【宅建士】
緊急事態のあなたに。


 全国20万の宅建ファンの皆様こんにちは。才間です。

 いよいよ10月になりまして、世間は宅建試験一色でございますが、みなさまいかがお過ごしでしょうか。
 今回は「緊急事態のあなたに」と題しまして、学習状況が思わしくない方に向けて、「逆転合格」を目指していただくための指針をお伝えしようと思います。

 まず、科目別の学習指針をお伝えいたします。

1.民法等の学習指針

 過日にもお伝え致しましたが、民法等は内容が難しく、学習に時間を要します。試験間近であるということを考えても、民法等の学習は最小限に留め、他の科目に時間を割いた方が、費用対効果が大きいと考えられます。とはいえ最低限の学習はしていただきたいので、以下の単元に注力することをお勧め致します。

 意思表示、制限行為能力者、売主の担保責任、代理(無権代理含む)、時効、不法行為、物権変動、相続、賃貸借及び借地借家法

 上記の単元の中から、ご自身の学習状況に応じて、費用対効果が大きいと考えられる箇所をピックアップしていただけたらと存じます。中でも、意思表示、制限行為能力者、売主の担保責任、不法行為、物権変動は内容が分かりやすいと考えられますので、何としてもおさえてください。

2.宅建業法の学習指針

 最も時間を割くべき科目です。特に、営業保証金・保証協会及び8種規制は出題数が多く、内容も素直なので費用対効果が大きいです。
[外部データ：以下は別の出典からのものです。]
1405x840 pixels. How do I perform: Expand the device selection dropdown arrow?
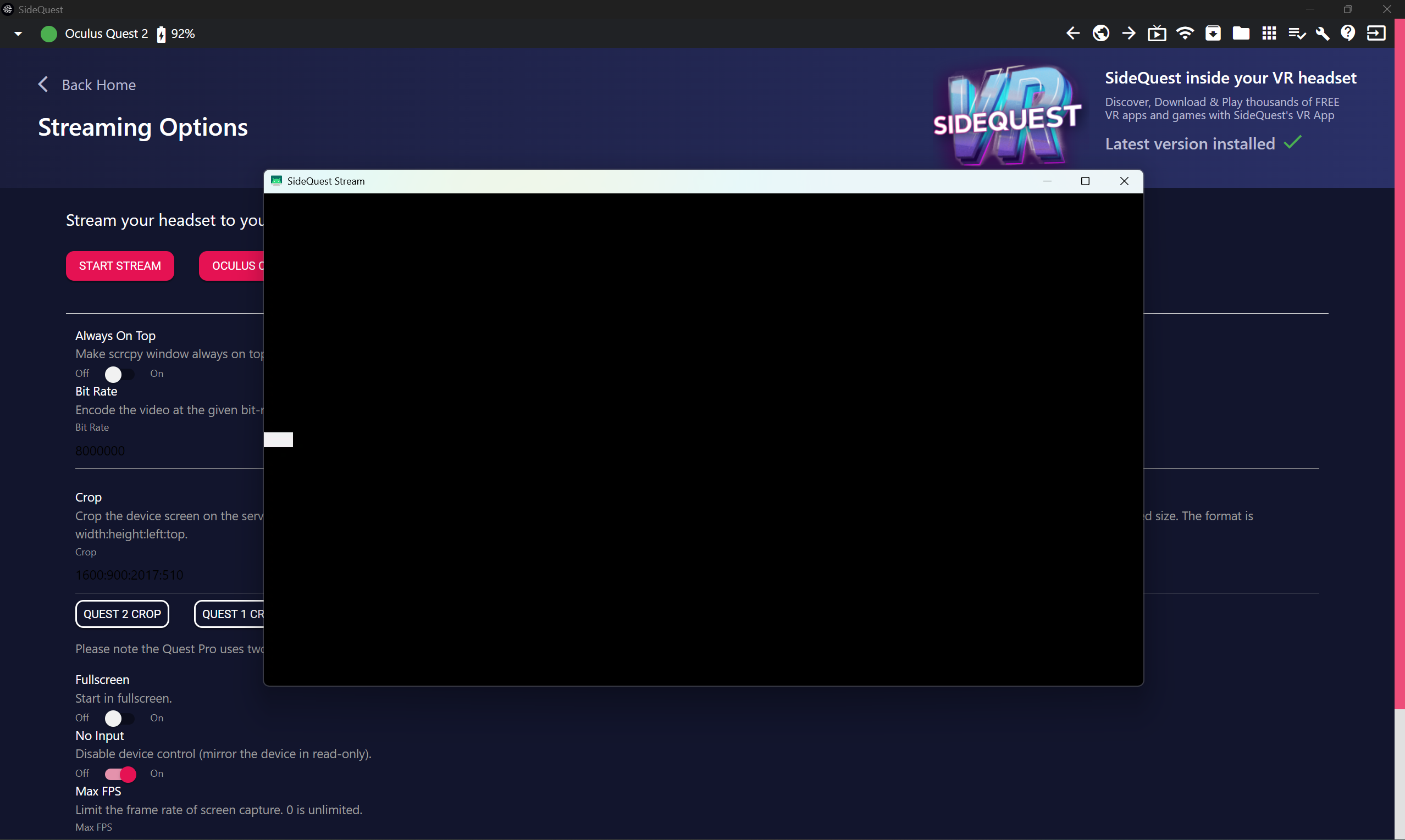click(x=18, y=34)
法改正にも注意してください。

3.法令上の制限の学習指針

 難しい用語が続きますので、ついついテキストを「そっ閉じ」したくなりますが、問題の難易度は決して高くありませんので、気合を入れて勉強しましょう。権利関係の学習範囲を絞っていることから考えても、ある程度法令で巻き返す必要があります。
 中でも注力いただきたいのは、開発許可制度、国土利用計画法、農地法、宅地造成等規制法です。特に、国土利用計画法と農地法は、法令上の制限の中でもとっつきやすい単元だと考えられますので、どこから学習すればいいのか戸惑っていらっしゃる方は、この2単元から攻め込むことをお勧めいたします。
 その他には、改正点である田園住居地域にまつわる諸規定(建物の高さの制限や後退距離、斜線制限や日影規制)に注意してください。

4.その他関連知識の学習指針

 法令上の制限と同じく、「そっ閉じしたくなるけど、してはならない科目」です。
特に注力いただきたいのは、不動産鑑定評価基準(できれば地価公示も)と、税金(不動産取得税、印紙税、登録免許税)です。中でも、税金は例年複数問出題されておりますので、費用対効果が大きいです。
 その他、5点免除をお持ちでない方は、統計を試験数日前に詰め込みましょう。あとは試験本番で勘を働かせて、土地建物のサービス問題と景表法を解ければ完璧です。統計と土地建物についてはこちらも併せてご覧ください。



次に、使用すべき学習教材と使用方法をお伝えします。

1.使用教材

 学習は過去問を中心に行いましょう。
 演習量の理想としては、過去10年の問題に取り組むことですが、余裕がない方は過去5年程度に絞ってしまうこともやむなしでしょう。多くの単元において、昨年出たばかりの論点は出題されにくいという傾向にありますので、平成29年の過去問を除外して、平成28年~24年くらいまでの過去問に取り組むことをお勧めします。
 また、過去問の他にも市販の予想問題集等の教材もありますが、学習状況や時期との兼ね合いを考えますと、無理に手を広げず、過去問に特化した方が、費用対効果が大きいかと考えられます。

2.使用の仕方

 いきなり過去問を解き始めて、間違えた箇所だけ解説ないしはテキストで確認をするという流れをお勧めいたします。このように、過去問から遡ってテキストの知識を確認するという流れを確立することで、試験対策上重要な項目に特化して知識を効率よく身に着けることができます。